Kedua pipiku menghangat, tetapi aku tidak menyerah. Aku berjalan menghampiri dia yang masih berbaring di tempat tidur dengan kedua tangan berada di belakang kepala. ¨Aku nggak bakal memberikan kamu alasan untuk berakting buruk karena kamu tidak mendapatkan akomodasi yang memadai! Hayuk.¨ Tanganku meraih pergelangan tangannya, menariknya dengan sekuat tenaga, tetapi dia bergeming, hanya bibirnya yang perlahan-lahan menyunggingkan senyum. ¨Genta ...,¨ aku menarik lagi, dengan hasil nol. Dia membalik telapak tangannya, kini menggenggam tanganku. Aku tidak siap dengan posisi ini, jantungku memacu seperti Rahwana yang melihat Dewi Sinta, pipi yang sebelumnya hangat suam-suam kuku langsung mendidih, siap untuk membuat telur rebus. Kedua matanya menangkapku, seperti menawarkan sesuatu, entah apa, karena saat ini aku kehilangan kemampuan untuk berpikir. Aku meloloskan tanganku dari genggaman tangannya.

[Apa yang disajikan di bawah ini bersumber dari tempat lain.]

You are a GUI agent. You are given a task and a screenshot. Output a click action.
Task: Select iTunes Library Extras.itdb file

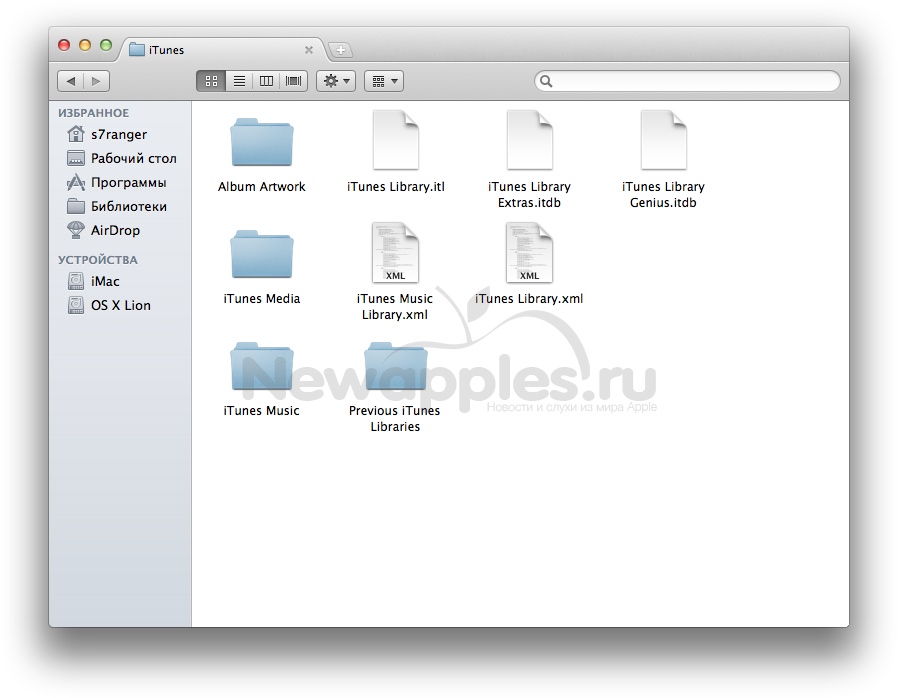click(x=529, y=142)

¨Fine! Kalau kamu ngotot. Jangan salahin aku kalau kamu nggak bisa tidur.¨ Ngeloyor pergi, meninggalkan Genta, menata diriku yang saat ini sedang kocar-kacir. Sialan. Tujuan utama mengajak Genta kesini adalah untuk bersandiwara, bukan meluluhlantakkan tatanan diriku.

Aku kembali lagi ke kamar Genta, maksudku kamar Galih yang sekarang dihuni oleh Genta sebelum lima menit berlalu. Kedua tangan menggotong kipas angin ukuran jumbo berwarna putih, kalau besok pagi dia harus kerokan ya biarkanlah, minimal dia bisa tidur. Tanganku mendorong pintu tanpa permisi apalagi mengetuk terlebih dahulu, hal kemudian yang aku lihat membuatku langsung kejedot tembok.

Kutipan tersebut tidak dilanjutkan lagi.